This was a retrospective observational 5-year study, from 2009 to 2014, on an open cohort of patients eligible for an NHS Health Check, based on data routinely collected and anonymised in GP electronic health records in City & Hackney, Newham, and Tower Hamlets CCGs. All but four of the 143 local general practices used the same web-enabled health record (EMIS Web), covering 98% of the 950 000 locally registered patients. The other four practices undertook NHS Health Checks, but they used a different computer system and were unable to provide study data.
How this fits in
The NHS Health Check programme was successfully implemented in three east London clinical commissioning Groups (CCGs), with support including performance dashboards, managed practice networks, and financial incentives. Attendance was higher in the most deprived quintiles and among South Asian people. The finding that statins were 40% more likely to be prescribed to attendees than non-attendees is an intervention of public health importance with considerable room for further improvement. Replicated nationally, statin use resulting from NHS Health Checks would prevent an estimated 4600 to 8400 heart attacks, strokes, or death from these causes in 5 years. New comorbidities were 30 to 80% more likely to be identified in attendees than matched non-attendees and their treatment is likely to add to the impact of this programme.
Patients eligible for an NHS Health Check were aged 40–74 years, without pre-existing vascular disease, hypertension, familial hyperlipidaemia, chronic kidney disease (CKD), diabetes, or current statin prescription. In 2015, the Clinical Effectiveness Group at Queen Mary University of London extracted patient-level data for eligible patients during the period 1 April 2009 to 31 March 2014. Attendance was recorded once, as this is a 5-year rolling programme.

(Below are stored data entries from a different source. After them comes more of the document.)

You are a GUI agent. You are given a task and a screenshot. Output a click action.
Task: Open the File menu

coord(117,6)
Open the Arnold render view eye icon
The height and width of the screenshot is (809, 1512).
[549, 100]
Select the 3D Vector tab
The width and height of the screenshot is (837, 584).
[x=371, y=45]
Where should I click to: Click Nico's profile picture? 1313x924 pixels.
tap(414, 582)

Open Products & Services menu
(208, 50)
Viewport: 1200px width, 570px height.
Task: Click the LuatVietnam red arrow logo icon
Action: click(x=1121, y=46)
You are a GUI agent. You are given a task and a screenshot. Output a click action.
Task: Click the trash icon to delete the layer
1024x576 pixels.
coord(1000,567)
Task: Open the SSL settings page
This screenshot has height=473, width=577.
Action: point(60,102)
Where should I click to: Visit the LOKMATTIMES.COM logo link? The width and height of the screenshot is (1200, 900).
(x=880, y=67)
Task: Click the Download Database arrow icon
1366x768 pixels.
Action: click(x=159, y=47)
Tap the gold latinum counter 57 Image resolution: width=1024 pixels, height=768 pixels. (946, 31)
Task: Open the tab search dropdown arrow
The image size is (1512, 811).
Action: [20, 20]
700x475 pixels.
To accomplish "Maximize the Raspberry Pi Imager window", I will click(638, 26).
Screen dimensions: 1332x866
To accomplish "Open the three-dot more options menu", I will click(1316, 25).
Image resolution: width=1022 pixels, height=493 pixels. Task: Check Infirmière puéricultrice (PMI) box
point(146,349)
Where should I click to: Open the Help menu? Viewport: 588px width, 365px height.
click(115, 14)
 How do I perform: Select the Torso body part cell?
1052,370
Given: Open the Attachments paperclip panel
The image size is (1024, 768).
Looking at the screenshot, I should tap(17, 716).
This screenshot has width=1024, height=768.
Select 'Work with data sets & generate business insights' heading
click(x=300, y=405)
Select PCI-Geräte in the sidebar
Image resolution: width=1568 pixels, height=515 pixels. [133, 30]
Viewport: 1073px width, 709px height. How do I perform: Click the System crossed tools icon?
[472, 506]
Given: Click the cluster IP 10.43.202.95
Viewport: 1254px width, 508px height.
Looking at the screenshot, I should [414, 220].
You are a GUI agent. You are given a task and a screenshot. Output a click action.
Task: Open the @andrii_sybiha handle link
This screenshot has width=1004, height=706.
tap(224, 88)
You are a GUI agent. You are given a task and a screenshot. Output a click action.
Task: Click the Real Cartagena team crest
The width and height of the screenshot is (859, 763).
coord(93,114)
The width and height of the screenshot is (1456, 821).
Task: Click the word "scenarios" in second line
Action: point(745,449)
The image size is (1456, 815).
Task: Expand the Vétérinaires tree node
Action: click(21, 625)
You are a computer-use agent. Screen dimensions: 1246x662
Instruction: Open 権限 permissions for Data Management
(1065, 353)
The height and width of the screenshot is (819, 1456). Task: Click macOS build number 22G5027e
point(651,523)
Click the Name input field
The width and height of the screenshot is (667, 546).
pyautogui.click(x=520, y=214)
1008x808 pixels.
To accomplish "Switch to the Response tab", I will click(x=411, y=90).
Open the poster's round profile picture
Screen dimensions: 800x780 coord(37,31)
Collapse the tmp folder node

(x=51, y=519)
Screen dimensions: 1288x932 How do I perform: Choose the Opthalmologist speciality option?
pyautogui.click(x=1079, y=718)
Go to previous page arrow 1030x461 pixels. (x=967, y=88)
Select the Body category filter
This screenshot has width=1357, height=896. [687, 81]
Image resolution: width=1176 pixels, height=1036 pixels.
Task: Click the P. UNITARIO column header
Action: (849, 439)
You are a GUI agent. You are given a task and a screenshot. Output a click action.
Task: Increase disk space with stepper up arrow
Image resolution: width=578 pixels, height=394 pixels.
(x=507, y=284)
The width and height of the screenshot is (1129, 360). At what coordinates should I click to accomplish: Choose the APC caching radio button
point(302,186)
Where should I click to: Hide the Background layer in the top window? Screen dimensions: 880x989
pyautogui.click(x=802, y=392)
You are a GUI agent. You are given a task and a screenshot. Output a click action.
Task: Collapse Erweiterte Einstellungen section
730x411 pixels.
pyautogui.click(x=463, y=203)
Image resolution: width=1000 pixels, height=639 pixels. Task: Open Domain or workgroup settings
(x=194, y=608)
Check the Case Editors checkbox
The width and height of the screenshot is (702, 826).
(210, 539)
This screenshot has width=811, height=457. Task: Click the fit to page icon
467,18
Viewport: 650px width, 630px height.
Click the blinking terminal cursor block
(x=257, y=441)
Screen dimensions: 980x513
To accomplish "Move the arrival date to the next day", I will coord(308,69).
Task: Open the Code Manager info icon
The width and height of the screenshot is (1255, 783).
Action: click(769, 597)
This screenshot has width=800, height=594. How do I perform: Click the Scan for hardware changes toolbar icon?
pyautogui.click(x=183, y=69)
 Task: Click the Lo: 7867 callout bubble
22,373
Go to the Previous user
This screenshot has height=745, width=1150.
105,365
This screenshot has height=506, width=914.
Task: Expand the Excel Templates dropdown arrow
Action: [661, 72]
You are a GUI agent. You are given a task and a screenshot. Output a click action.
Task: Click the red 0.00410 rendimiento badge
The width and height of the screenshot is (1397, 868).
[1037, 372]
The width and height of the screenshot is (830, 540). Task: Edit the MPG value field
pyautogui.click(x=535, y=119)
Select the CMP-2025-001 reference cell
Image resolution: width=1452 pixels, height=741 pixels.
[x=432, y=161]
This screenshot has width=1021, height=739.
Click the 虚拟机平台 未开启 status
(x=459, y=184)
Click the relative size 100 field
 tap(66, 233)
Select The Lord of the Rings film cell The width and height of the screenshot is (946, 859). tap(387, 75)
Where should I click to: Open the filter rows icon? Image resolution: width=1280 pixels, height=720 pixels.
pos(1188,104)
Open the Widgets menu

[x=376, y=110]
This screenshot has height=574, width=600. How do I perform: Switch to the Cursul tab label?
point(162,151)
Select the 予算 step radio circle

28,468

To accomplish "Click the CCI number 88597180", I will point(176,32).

For those registered with the practice on 1 April 2009, eligibility and entry into the cohort were assessed on that date. For patients who registered after 1 April 2009, eligibility and entry were set as the date of registration. Eligibility was reassessed each year on 1 April. The index date for attendees was the date of the NHS Health Check, and for non-attendees it was 1 April each year (or later date of registration).
Attendees to NHS Health Checks were eligible patients with a Read code 38B1 or 8BAg denoting attendance, recorded 1 April 2009 to 31 March 2014. Non-attendees were those eligible on 1 April of each year and did not have these codes recorded in that year. Townsend deprivation scores were grouped into quintiles based on national distributions. Self-reported ethnicity was grouped into census categories. Coverage was reported as number of attendees divided by one-fifth of the eligible population in that year, expressed as a percentage.
In City & Hackney and Tower Hamlets CCGs, the practice payment for each NHS Check attendance was partly incentivised, based on achieving targets for uptake and for statin prescription in patients at high CVD risk. In Newham, a flat fee was paid. In Tower Hamlets, and to a lesser extent City & Hackney, patients at highest CVD risk were invited first, but invitations in Newham were not targeted in this way. Finally, Tower Hamlets used managed practice networks to support implementation and target achievement.34 Because of these differences in implementation, the authors report the three CCGs separately, and in combination.